Help the child to be mature enough

Have you watched the news reports on the elections in various countries? In general, a large voter turnout denotes a responsible and mature population. Each drop counts to make an ocean. Every child of today can probably make wonders in the world of tomorrow. What is our role in this period of evolution? Tremendous, in fact!


We need to start early –really soon, even before the baby could start to speak, can you believe that? All of us adore our little babies, true, but we tend to translate our love into baby talk. Commonly used words are affectionately replaced by meaningless blabbering. Though this evokes giggles, fun and laughter in the beginning, it is important that we stop this baby talk for two reasons:

  1. We are limiting the child’s growing vocabulary.
  2. We are limiting the child’s socializing abilities as he understands only the close family’s way of communicating.

A little later, when the baby is able to move about inside the house, most of us place precious objects out of his reach. We feel that both (the baby and the breakable object) are safe. Instead, we could talk to the baby that such things should be handled in a safe manner and we could help him keep them away. This way,

  • We are building trust in him.
  • We are stopping his urge to reach the object, experiment or destroy it.

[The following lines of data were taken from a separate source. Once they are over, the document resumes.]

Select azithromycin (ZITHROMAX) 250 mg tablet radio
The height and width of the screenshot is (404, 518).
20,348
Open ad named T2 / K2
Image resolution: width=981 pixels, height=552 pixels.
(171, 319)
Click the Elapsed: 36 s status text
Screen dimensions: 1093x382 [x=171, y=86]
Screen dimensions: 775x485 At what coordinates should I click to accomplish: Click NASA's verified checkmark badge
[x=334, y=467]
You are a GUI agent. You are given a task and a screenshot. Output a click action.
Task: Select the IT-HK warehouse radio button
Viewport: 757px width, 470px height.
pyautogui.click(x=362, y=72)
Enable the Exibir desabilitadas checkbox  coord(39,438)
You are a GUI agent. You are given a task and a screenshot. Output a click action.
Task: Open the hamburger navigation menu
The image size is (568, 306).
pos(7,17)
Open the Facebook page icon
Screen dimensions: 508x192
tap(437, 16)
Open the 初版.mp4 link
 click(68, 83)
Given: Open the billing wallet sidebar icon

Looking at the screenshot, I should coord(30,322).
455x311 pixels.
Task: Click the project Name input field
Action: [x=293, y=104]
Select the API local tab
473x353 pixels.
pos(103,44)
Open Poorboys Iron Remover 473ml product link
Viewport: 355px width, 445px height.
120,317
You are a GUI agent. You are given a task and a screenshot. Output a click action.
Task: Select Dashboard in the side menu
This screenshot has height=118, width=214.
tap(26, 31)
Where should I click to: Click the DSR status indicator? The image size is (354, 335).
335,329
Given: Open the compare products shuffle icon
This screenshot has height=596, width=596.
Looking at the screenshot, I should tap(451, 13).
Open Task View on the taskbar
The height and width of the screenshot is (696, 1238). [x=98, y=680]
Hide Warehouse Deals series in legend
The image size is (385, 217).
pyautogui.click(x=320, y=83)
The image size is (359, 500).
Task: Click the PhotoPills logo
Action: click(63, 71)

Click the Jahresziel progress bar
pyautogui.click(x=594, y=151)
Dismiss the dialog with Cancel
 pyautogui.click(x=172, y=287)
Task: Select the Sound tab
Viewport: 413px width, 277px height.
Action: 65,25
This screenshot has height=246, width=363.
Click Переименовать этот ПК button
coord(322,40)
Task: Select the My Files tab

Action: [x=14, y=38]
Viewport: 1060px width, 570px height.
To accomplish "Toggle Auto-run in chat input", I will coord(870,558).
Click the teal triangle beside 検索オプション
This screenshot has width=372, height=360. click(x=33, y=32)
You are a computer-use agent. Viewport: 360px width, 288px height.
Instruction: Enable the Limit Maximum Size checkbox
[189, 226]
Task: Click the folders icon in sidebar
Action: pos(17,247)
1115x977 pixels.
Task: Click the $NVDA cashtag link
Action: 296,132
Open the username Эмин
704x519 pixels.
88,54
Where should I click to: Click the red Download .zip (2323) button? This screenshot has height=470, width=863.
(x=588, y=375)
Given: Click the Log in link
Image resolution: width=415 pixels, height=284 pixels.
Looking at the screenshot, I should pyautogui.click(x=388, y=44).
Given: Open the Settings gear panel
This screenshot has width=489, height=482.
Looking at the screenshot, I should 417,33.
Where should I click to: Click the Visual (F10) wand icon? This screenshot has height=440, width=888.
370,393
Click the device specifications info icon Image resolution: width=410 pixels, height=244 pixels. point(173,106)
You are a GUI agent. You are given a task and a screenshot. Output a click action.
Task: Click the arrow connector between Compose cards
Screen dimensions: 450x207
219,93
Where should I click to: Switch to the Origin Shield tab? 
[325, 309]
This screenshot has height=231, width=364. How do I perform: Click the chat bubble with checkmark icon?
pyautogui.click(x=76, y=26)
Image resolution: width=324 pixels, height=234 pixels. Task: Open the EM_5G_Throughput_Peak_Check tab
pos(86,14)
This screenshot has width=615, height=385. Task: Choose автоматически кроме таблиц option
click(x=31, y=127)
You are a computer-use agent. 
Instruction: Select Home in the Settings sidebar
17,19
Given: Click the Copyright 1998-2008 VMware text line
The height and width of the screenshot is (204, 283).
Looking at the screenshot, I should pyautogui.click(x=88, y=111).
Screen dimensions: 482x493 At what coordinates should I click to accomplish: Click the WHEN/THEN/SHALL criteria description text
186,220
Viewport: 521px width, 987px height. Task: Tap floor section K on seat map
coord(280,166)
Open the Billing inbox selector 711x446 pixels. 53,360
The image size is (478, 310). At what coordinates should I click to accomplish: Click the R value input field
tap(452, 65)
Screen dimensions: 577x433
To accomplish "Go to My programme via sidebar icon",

Feeding the child is a challenge at every meal. Some of us take the shortest route to finish off this tough task:

  • We frighten the child ( “I’ll call the Police”, “The ghost will catch you”,” I won’t take you off from the top of the fridge.”)
  • We say lies or bribe him ( “When you finish this cup of milk, you will be as tall as I am”, “If you finish eating, I will get you a chocolate bar.”)

Instead, we may tell him stories or engage him in joyful activities or play simple games to encourage him to eat. When WE don’t cheat, the child would trust us. Trust begets the sense of responsibility.

As the child grows up, several traps lay before him: television, video games, junk food, bad company, Internet… We cannot be his watchdog at every moment. Nor can we afford to lose sleep over his growing years and end up feeling guilty about the miscalculated upbringing. I suggest a few simple tips:

  1. Be available for your child ALWAYS and don’t ignore him just because he is a kid.
  2. Ask for his opinion in simple matters.( For example — ‘does the soup taste good?’ ‘Do your new shoes hurt?’, ‘Shall we eat the dinner after watching the ‘Zoo’ program on the TV?’) Respect his reasonable feelings, especially his sense of security.
  3. Most important — whenever you speak to him, meet his eyes.

A few years from now, the bonding bridge that you have painstakingly built will become a landmark in your family and the society at large. Your young one’s maturity is the mark of a well-balanced adult: Thanks to your efforts.